L’esondazione del Tevere nel tratto viterbese è l’esempio più evidente di questo meccanismo. Il fiume non fa altro che seguire la sua natura, ma trova un contesto profondamente alterato. Nel territorio di Orte e lungo la Valle del Tevere, l’acqua incontra infrastrutture, insediamenti, nodi logistici costruiti in aree che storicamente erano destinate ad accogliere le piene. Il risultato è sempre lo stesso: allagamenti, isolamento di quartieri e stazioni, interruzione dei collegamenti ferroviari e stradali, danni economici e sociali che si ripetono senza che nulla cambi davvero.

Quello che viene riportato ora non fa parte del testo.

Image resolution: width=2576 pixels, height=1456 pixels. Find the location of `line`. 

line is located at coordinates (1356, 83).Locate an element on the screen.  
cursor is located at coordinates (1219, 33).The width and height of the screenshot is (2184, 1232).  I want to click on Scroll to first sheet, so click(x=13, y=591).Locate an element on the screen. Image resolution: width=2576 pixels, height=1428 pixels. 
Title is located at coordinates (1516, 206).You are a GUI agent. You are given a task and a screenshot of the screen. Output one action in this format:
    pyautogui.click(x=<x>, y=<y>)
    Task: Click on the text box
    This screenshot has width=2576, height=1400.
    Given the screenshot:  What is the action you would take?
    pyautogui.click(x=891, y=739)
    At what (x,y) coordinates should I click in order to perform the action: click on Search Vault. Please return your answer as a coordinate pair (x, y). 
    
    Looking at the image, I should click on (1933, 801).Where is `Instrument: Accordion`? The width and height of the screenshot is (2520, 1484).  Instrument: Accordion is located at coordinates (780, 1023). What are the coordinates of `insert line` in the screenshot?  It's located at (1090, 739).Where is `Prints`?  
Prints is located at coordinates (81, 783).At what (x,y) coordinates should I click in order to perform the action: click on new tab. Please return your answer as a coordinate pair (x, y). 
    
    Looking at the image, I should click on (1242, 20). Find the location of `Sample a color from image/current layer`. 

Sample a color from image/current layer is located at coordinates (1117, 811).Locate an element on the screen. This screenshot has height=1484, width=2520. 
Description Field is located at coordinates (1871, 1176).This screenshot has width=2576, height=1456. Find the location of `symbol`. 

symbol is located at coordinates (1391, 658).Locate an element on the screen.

Il fiume diventa così il bersaglio, quando in realtà è solo il messaggero di un equilibrio spezzato. Separare i fenomeni è un errore. Le frane nei centri collinari, gli smottamenti lungo le strade provinciali, le esondazioni dei corsi d’acqua sono manifestazioni diverse della stessa crisi territoriale. Una crisi aggravata da tre fattori ricorrenti: assenza di manutenzione ordinaria; pianificazione urbanistica che ignora la pericolosità reale; interventi emergenziali che arrivano solo dopo il disastro.
Si interviene quando una strada crolla, non quando mostra i primi segni di cedimento. Si stanziano fondi quando una casa è allagata, non quando si costruisce in una zona a rischio. È una logica che rincorre i danni invece di prevenirli. In Tuscia non è la natura a essere “cattiva”. È l’uomo ad aver rotto i meccanismi di equilibrio. Il dissesto idrogeologico non è un castigo, ma un conto che viene presentato: per l’abbandono del territorio, per l’uso predatorio del suolo, per l’idea che ogni spazio sia edificabile e ogni rischio gestibile a posteriori con fondi pubblici.
Il cambiamento climatico rende tutto più rapido e violento, ma non inventa il problema. Lo amplifica. E un territorio già fragile diventa così estremamente vulnerabile. La vera risposta al dissesto in Tuscia non sta in nuove colate di cemento o in argini sempre più alti,
ma in una scelta più radicale: riconoscere i limiti del territorio. Serve restituire spazio ai fiumi, fermare l’edificazione nelle aree a rischio, investire seriamente nella manutenzione diffusa, ricucire il rapporto tra comunità e ambiente. Soprattutto, serve uscire dalla cultura dell’emergenza permanente, che normalizza il disastro e lo rende accettabile. Perché quando frane ed esondazioni diventano “normali”, il dissesto non è più solo idrogeologico. È politico, culturale e civile.